The mountains are still there, and the valley. Clouds still gather around the peaks, loose snow and rain onto the high polished granite. Spring still comes to melt the ice, to send it trickling down the near-vertical creeks that drain into the Owens River. Sky pilot and tamarack still push out new leaves cell by tiny cell.

Dust still swirls around the floor of the old lake. Winds still raise devils to waltz across the river’s saline sump.

The rocks are still where Kuichiro Nishi placed them. They may have shifted an inch to the left, tilted five degrees to the east. It doesn’t matter. It was planned for.
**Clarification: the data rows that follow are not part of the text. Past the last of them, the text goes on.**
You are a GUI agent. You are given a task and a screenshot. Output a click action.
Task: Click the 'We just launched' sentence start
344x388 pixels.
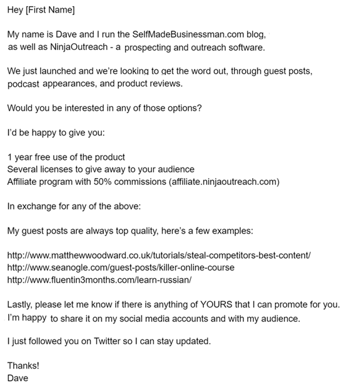click(x=41, y=71)
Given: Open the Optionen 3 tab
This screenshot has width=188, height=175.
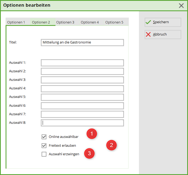Looking at the screenshot, I should (65, 22).
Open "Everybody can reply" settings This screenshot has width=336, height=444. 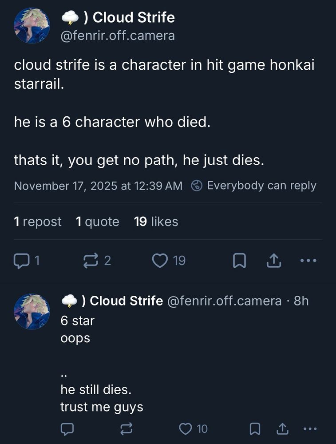(254, 186)
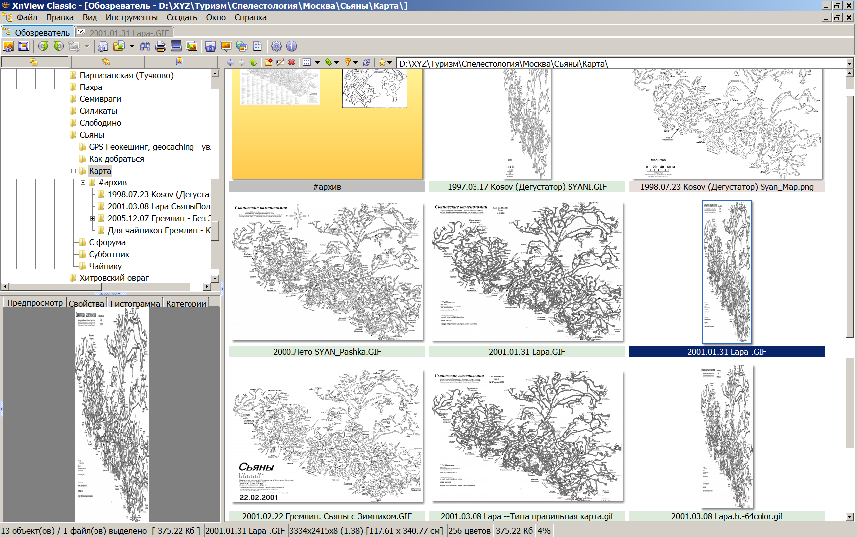Go up one folder level
The height and width of the screenshot is (537, 857).
coord(253,62)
There is a phrase in Japanese – “wabi-sabi” – that resists translation into English. Wabi, roughly, means the kind of beauty conveyed by imperfections. Sabi means the kind of beauty conferred by age. Together, they stand for an aesthetic prizing a natural geometry, rough edges and apparent random simplicity. Never mind that Nishi spent months planning the rocks’ placement, all of them carted from the nearby mountains. Their edges, their faces look as if a blade of mother rock has just barely pierced the desert soil, there to crumble.

All things are impermanent.
All things are imperfect.
All things are incomplete.
This is the essence of wabi-sabi.

One hundred and seventeen thousand people were removed from their homes, shipped like cargo to the camps. The litany of place names is a geography of heartbreak: Tule Lake, Topaz, Heart Mountain.

Manzanar.

All they had worked for was stripped away, sold to neighbors for pennies on the dollar. Some held out hope that should this trouble ever end, their white friends would return the property they’d been lent. That day was far off.

They built furniture from scrap pallets, planted vegetables in the firebreaks. Kuichiro Nishi planted roses, dug a dry streambed, arranged stones around it. Young people posed for wedding photos.

The barracks, the hospital and canteen were torn down a half century ago, their weathered timbers salvaged for barns. A new building holds historical displays, a searing and thorough apology made architecture. It sits on the land, but recognizably does not belong to it. Tourists read the essays, watch the newsreels. Some weep. Others scowl. Back into the tour bus and on to Death Valley they go.

Nishi’s roses are long dead. All things are impermanent. The stones grow a crop of rabbitbrush and aster now. All things are imperfect. Red brome grass fills the streambed. All things are incomplete. This is a most beautiful place. I cannot bear to walk among these stones.